WebElements Attributes and Methods()
- tag_name   the tag name, such as 'a' for an < a > element
- get_attribute(name)  the value for the element's name attribute
- text    the text within the element, such as 'hello' in < span >hello</ span >
- clear()    for text field or text area elements, clears the text typed into it
- is_displayed()   returns true if the element is visible; otherwise returns false
- is_enabled()    for input elements, return True if the element is enabled; otherwise returns False
- is_selected()   for checkbox or radio button elements, return True if the element is selected; otherwise returns False
- location    a dictionary with keys 'x' and 'y' for the position of the element in the page

In [10]:
# find a class element on a webpage
from selenium import webdriver
browser=webdriver.Chrome()
browser.get('http://inventwithpython.com')
try:
    elem=browser.find_element_by_class_name('jumbotron')
    print('Found <%s> element with that class name!' % (elem.tag_name))
except:
    print('Was not able to find an element with that name.')

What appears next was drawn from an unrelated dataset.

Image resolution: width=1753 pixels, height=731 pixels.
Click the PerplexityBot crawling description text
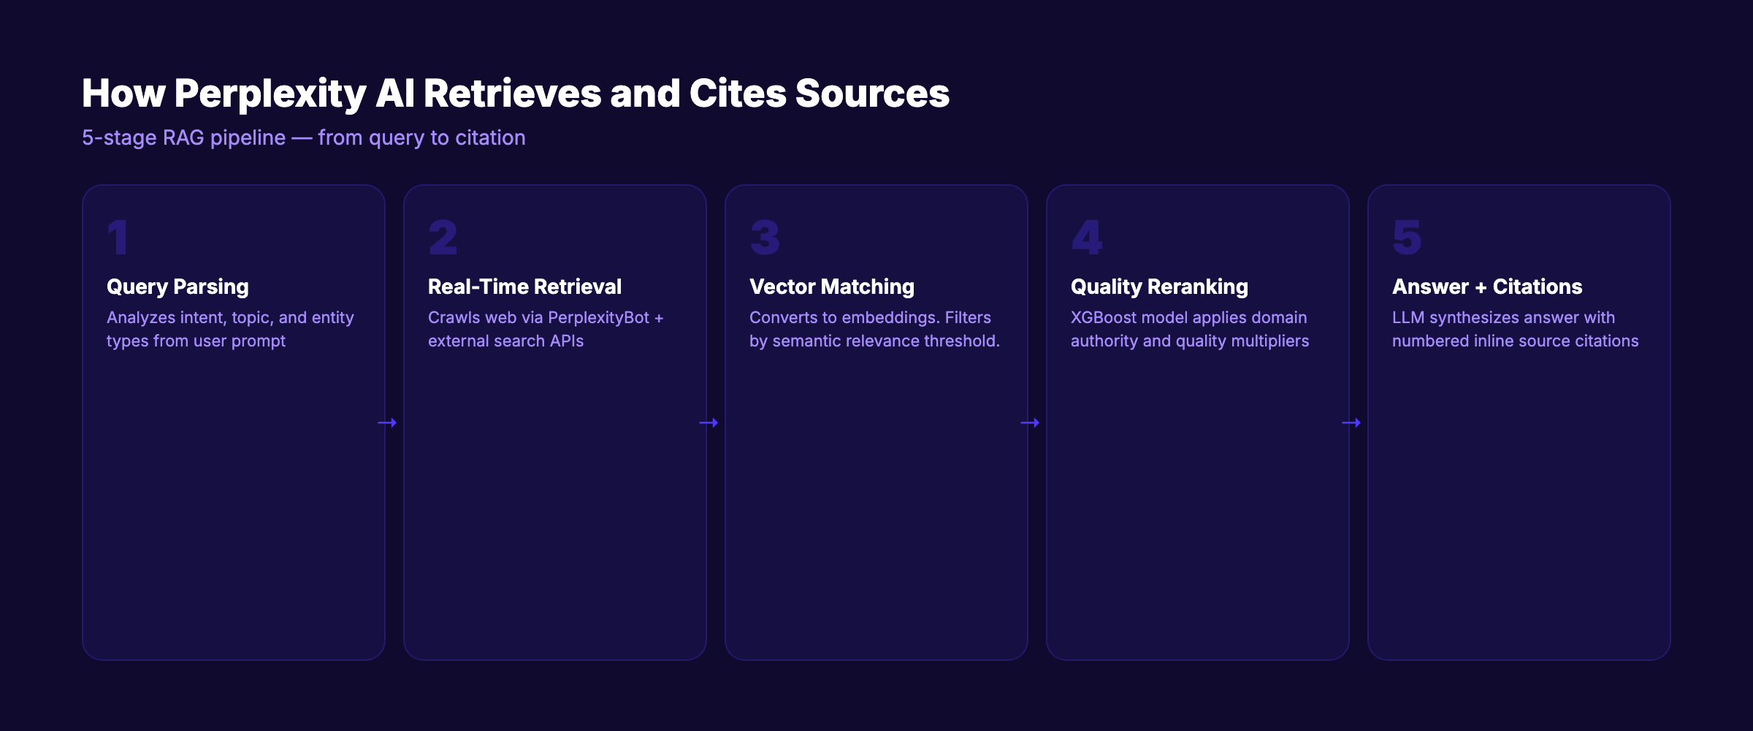pos(546,329)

Found <div> element with that class name!


### Clicking the Page

In [11]:
from selenium import webdriver
browser=webdriver.Chrome()
browser.get('http://inventwithpython.com')
# sets link elem
linkElem=browser.find_element_by_link_text('Making Games with Python & Pygame')
print(type(linkElem))
# clicks on linkElem
linkElem.click()

<class 'selenium.webdriver.remote.webelement.WebElement'>


### Filling Out and Submitting Forms

In [12]:
from selenium import webdriver
browser=webdriver.Chrome()
browser.get('https://mail.yahoo.com')
# find box for input
emailElem=browser.find_element_by_id('login-username')
# write input
emailElem.send_keys('not_my_real_email')
# submit
emailElem.submit()

WebDriverException: Message: unknown error: call function result missing 'value'
  (Session info: chrome=65.0.3325.181)
  (Driver info: chromedriver=2.34.522940 (1a76f96f66e3ca7b8e57d503b4dd3bccfba87af1),platform=Windows NT 10.0.16299 x86_64)


### Sending Special Keys

Commonly Used Variables in the selenium.webdriver.common.keys module
- Keys.DOWN, Keys.UP, Keys.LEFT, Keys.RIGHT ---- the keyboard arrow keys
- Keys.ENTER, Keys.RETURN ---- The ENTER and RETURN keys
- Keys.HOME, keys.END, Keys.PAGE_DOWN, Keys.PAGE_UP ---- The home, end, pagedown, and pageup keys
- Keys.ESCAPE, Keys.BACK_SPACE. Keys.DELETE --- The ESC, BACKSPACE, and DELETE keys
- Keys.F1, Keys.F2, ..., Keys.F12 --- the F1 to F12 keys
- Keys.TAB ---- The TAB key

In [14]:
from selenium import webdriver
from selenium.webdriver.common.keys import Keys
browser=webdriver.Chrome()
browser.get('http://nostarch.com')
htmlElem=browser.find_element_by_tag_name('html')
#scroll down page
htmlElem.send_keys(Keys.END)
#scroll up page
htmlElem.send_keys(Keys.HOME)

WebDriverException: Message: unknown error: call function result missing 'value'
  (Session info: chrome=65.0.3325.181)
  (Driver info: chromedriver=2.34.522940 (1a76f96f66e3ca7b8e57d503b4dd3bccfba87af1),platform=Windows NT 10.0.16299 x86_64)